--- START Records supplied ---

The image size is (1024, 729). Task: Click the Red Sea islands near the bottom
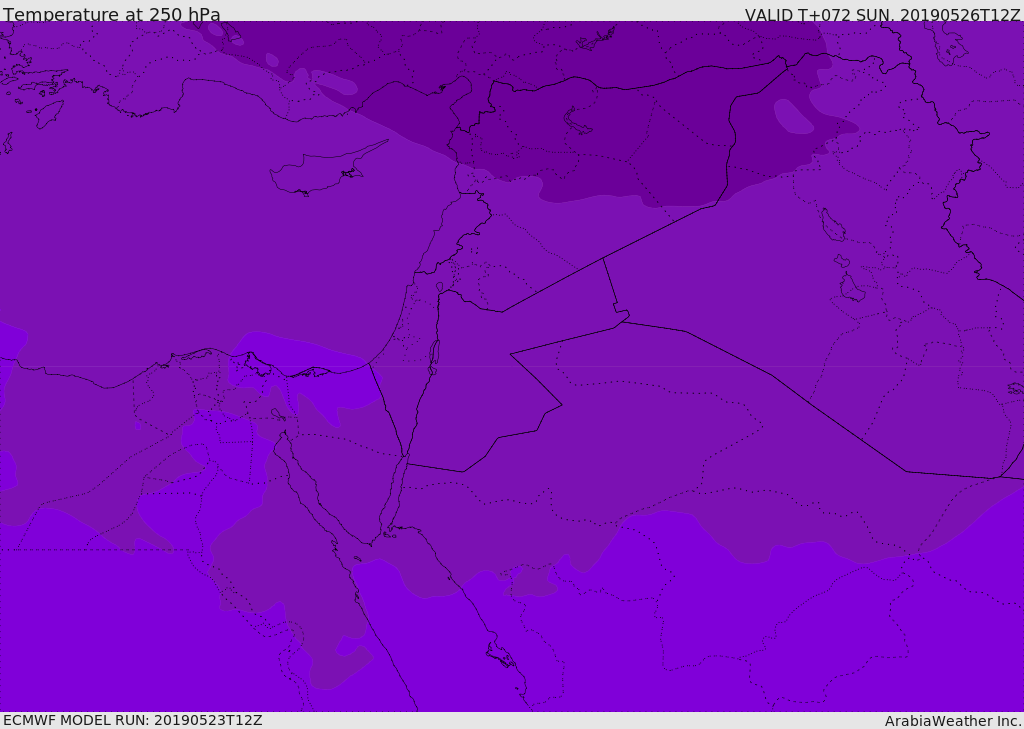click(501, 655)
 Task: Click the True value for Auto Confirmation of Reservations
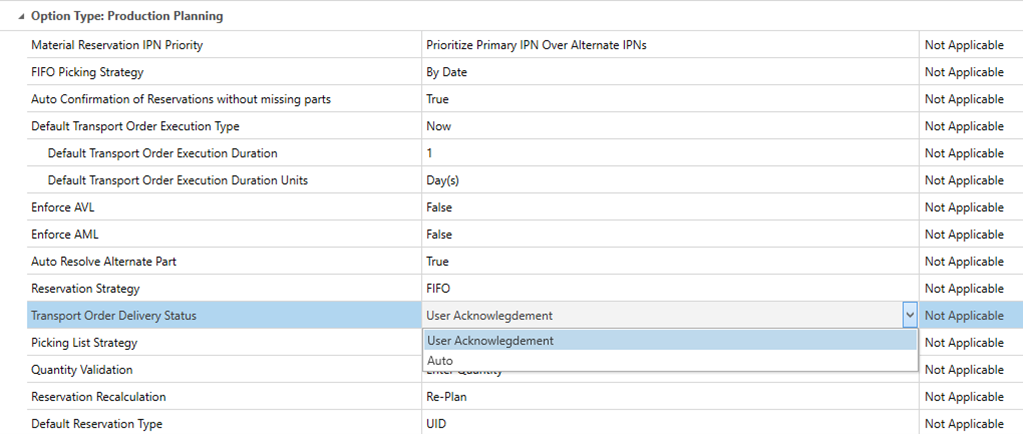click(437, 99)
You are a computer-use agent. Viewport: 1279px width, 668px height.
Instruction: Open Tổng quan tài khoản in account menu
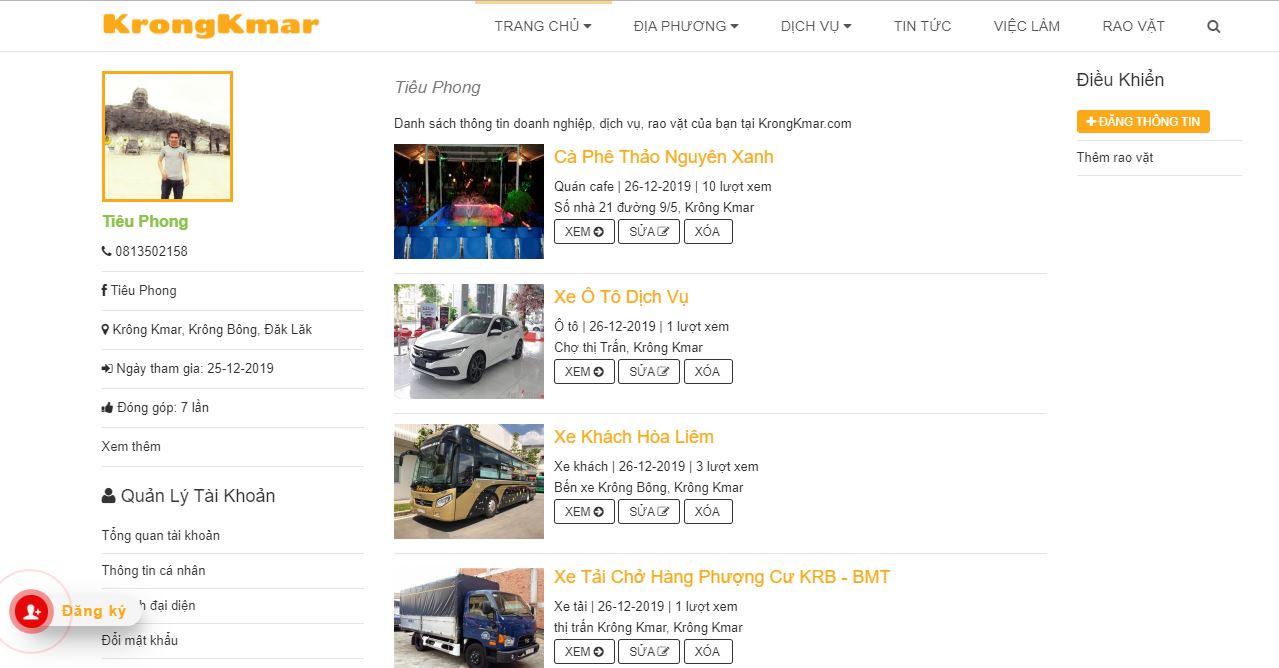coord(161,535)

--- END Records supplied ---

Transcribe the lines from the one containing "Task: Click the True" through the last line, omitting the pictures.

 Task: Click the True value for Auto Confirmation of Reservations
click(437, 99)
You are a computer-use agent. Viewport: 1279px width, 668px height.
Instruction: Open Tổng quan tài khoản in account menu
coord(161,535)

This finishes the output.